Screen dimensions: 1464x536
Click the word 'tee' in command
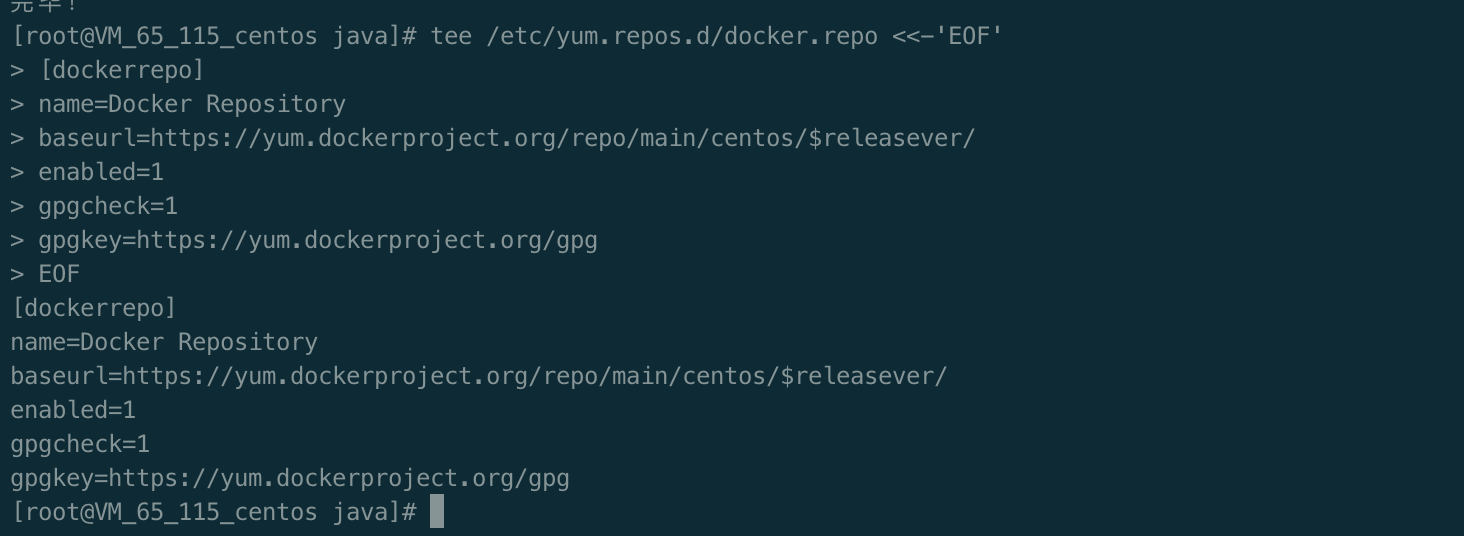tap(451, 37)
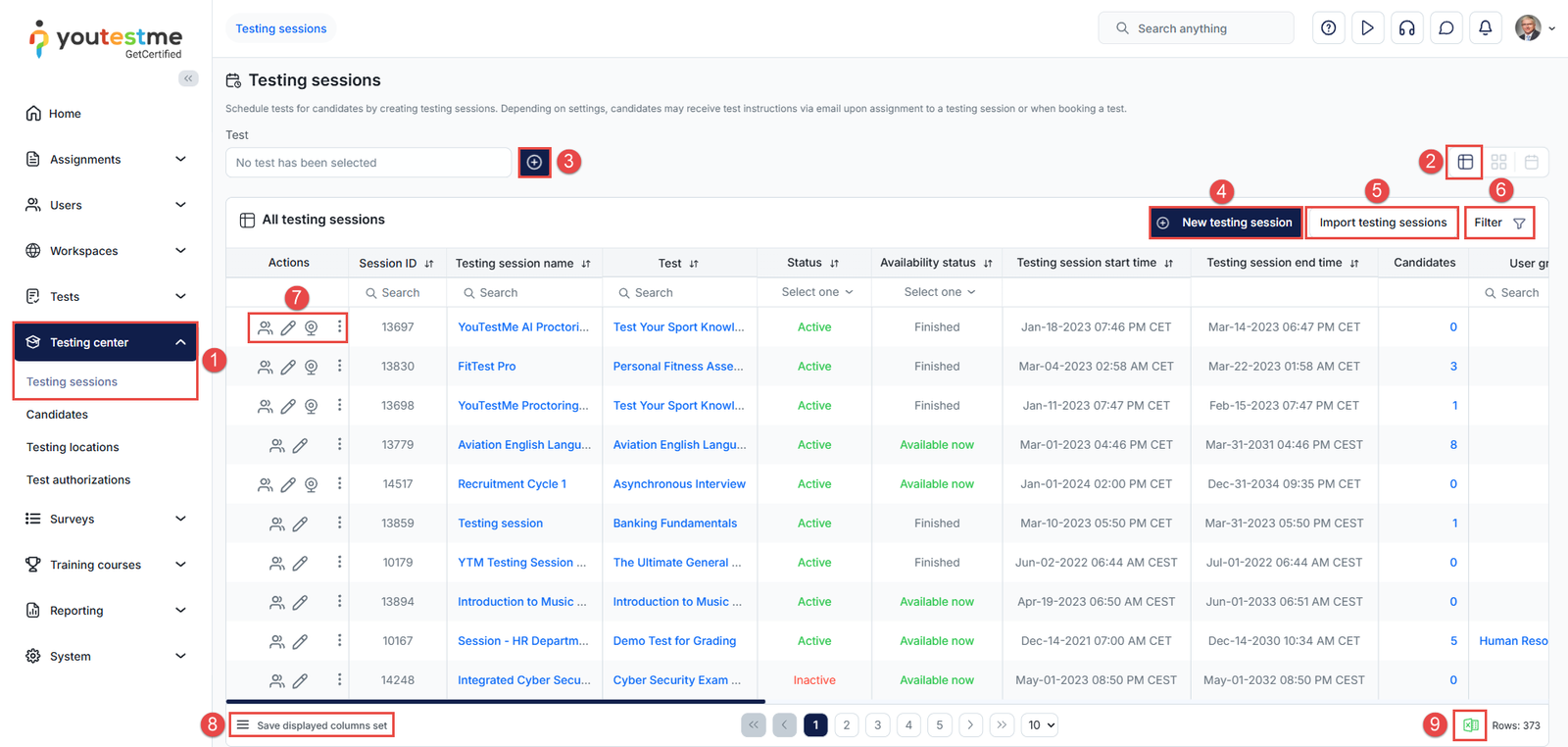Change rows per page dropdown

1041,725
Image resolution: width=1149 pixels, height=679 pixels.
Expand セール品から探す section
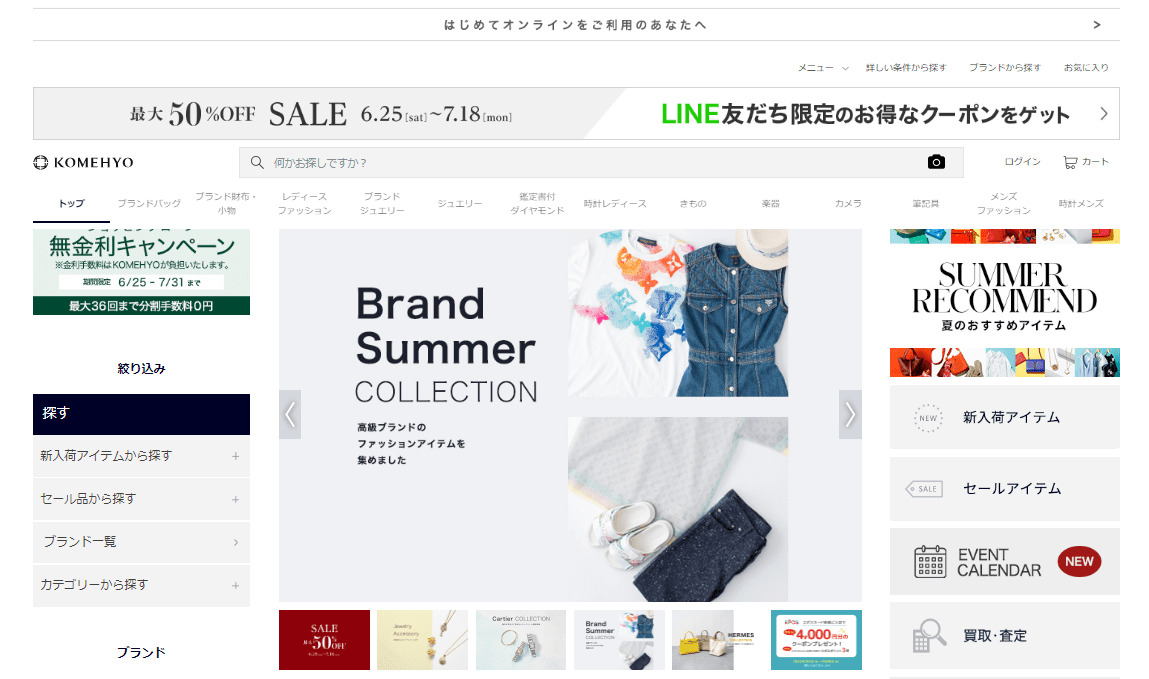coord(141,500)
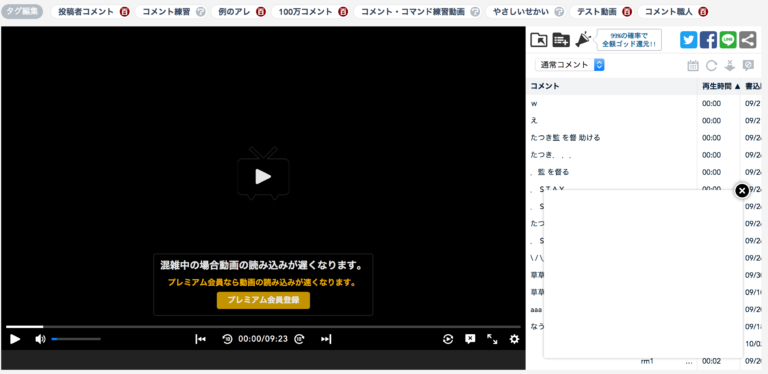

****************

Work to be completed:
Quote the text of every item above verbatim, leaving out the pictures.

Answer below:
Screen dimensions: 1464x536
Click the word 'tee' in command
tap(451, 37)
Change rows per page dropdown

1041,725
Image resolution: width=1149 pixels, height=679 pixels.
Expand セール品から探す section
coord(141,500)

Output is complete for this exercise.